PROMPT – What items does the relocation account say were in the snack packet on each plane seat?

SOURCE EXTRACT –
Even though we had all the right paperwork at the passport control counter, I was still nervous. Since my son was travelling without his dad, we needed a permission letter from him and a copy of his passport, which were all in order but there was still a bit of fear that maybe we hadn’t ticked off a box. But all was good, and we went to board.

The airport was quiet and dark, aside from the buzz from our long queue. We were close to the back, which was unsettling for people who like to board first (don’t judge us – we like to get all our items in the overhead compartments). I then noticed there were no young kids in the queue, and asked if parents with kids could go through without waiting, and once again, our toddler scored us a free ride to the top. Without this, we wouldn’t have found a space for our hand luggage as already we had to dart around the plane looking for a storage spot (cabin crew are unable to assist because of Covid).

We all sat in the middle, and my toddler was asleep before takeoff, having fallen asleep in my arms in the boarding queue. Everyone was masked, and on each seat was a packet of snacks (Coke, water, apple, snack bars). The KLM crew seemed apologetic that their normal level of service and hospitality were absent, and aside from the snack pack, they only served one hot meal, which I declined. There were no drinks trolleys either.

We arrived the next morning, got all our luggage, and got through customs easily. No one asked for all the permission paperwork we (ie my husband) had worked so hard for the week before, but we were glad to get through.

We took an Uber van to our apartment, our agent met us there with the keys, and we were welcomed with an even brighter and bigger apartment than what what we had gathered from the video and pictures.

The curtains and light fittings are heinous, but we love everything else. We have a washing room which is one of my best spots. Since I’m in charge of cleaning (and surprisingly quite excited about it), I have all my products waiting to be tested.

Within hours of arriving, we had unpacked, and set up a lot of things. I had two lots of identical groceries arrive in the afternoon from different shops Long story short: I thought I had cancelled the one set because the store doesn’t accept credit cards. I however did not really cancel it, and now have two tomato sauces, two foils, two peanut butters… you get the drift.

It was lucky we were able to pay on delivery – we had set up an account just for the next few weeks with Bunq, and managed to pay from the app.

On our second day, we tried to register ourselves at the “gemeente” (municipality) but got turned away because they wanted us to go into isolation. Even though we were already there, they wouldn’t process anything, and so we need to go back in two weeks’ time. They were very nice about it, and fortunately all our paperwork is in order. Once we are registered, we can get social security numbers, and then get proper bank accounts, and medical aid.

(Extracted records)
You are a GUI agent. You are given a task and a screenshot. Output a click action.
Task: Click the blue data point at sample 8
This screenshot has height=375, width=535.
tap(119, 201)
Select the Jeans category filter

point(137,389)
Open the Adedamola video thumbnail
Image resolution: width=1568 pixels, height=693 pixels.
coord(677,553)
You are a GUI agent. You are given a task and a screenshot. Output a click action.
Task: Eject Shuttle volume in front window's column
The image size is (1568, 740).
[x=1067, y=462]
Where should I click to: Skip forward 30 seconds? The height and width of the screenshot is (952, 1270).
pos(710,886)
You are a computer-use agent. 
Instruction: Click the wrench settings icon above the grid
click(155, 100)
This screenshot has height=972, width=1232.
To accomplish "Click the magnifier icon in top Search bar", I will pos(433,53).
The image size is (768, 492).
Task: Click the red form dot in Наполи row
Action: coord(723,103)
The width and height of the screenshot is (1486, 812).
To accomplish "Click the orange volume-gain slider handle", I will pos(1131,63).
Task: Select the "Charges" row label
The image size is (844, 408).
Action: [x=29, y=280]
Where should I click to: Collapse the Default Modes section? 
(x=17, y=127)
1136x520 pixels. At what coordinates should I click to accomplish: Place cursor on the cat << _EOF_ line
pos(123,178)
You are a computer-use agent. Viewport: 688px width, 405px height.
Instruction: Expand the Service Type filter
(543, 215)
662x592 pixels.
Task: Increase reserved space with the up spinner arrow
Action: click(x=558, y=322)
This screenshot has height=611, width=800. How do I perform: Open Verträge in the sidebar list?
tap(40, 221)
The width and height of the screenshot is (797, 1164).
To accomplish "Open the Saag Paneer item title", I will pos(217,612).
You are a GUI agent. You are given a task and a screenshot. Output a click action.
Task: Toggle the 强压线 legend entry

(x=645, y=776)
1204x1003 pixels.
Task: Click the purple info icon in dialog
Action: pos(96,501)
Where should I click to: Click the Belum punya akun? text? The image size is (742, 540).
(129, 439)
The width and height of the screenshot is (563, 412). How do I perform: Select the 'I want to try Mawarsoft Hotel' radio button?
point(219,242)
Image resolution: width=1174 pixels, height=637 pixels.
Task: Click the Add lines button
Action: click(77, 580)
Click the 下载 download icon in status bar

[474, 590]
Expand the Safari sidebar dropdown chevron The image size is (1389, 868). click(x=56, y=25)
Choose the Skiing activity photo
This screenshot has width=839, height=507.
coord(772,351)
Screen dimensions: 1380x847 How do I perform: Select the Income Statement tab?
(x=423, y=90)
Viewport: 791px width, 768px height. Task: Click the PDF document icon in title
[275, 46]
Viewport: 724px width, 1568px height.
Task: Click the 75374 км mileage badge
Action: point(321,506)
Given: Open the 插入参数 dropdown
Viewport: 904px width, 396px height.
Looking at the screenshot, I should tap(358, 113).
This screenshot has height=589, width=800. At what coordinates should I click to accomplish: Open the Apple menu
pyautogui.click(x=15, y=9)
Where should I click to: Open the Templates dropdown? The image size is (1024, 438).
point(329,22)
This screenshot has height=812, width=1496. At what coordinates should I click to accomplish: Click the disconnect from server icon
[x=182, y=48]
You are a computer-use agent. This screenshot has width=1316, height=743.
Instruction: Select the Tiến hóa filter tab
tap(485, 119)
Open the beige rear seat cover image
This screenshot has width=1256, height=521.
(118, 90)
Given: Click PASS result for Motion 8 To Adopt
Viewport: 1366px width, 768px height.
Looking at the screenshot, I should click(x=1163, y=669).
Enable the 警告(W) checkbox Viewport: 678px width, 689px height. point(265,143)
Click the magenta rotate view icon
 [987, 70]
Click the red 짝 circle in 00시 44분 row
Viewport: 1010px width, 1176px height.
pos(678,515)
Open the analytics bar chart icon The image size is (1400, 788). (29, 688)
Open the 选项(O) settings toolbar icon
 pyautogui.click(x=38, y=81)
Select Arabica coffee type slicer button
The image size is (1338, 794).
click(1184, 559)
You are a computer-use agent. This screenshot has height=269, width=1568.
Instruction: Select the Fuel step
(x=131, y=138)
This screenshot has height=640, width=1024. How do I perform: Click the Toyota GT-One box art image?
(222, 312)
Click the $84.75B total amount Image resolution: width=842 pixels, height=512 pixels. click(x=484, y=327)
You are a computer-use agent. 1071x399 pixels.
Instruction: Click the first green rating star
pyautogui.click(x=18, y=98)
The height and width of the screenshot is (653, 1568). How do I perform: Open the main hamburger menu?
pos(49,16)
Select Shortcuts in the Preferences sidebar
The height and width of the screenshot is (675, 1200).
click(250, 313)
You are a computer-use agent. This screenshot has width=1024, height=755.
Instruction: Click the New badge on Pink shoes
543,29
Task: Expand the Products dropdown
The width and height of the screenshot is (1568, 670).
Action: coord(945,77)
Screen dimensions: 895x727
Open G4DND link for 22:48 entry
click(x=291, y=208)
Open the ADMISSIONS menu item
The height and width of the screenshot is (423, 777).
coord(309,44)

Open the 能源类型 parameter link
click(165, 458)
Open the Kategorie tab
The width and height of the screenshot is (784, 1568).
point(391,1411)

SOLUTION TO THIS PROBLEM – Coke, water, an apple, and snack bars.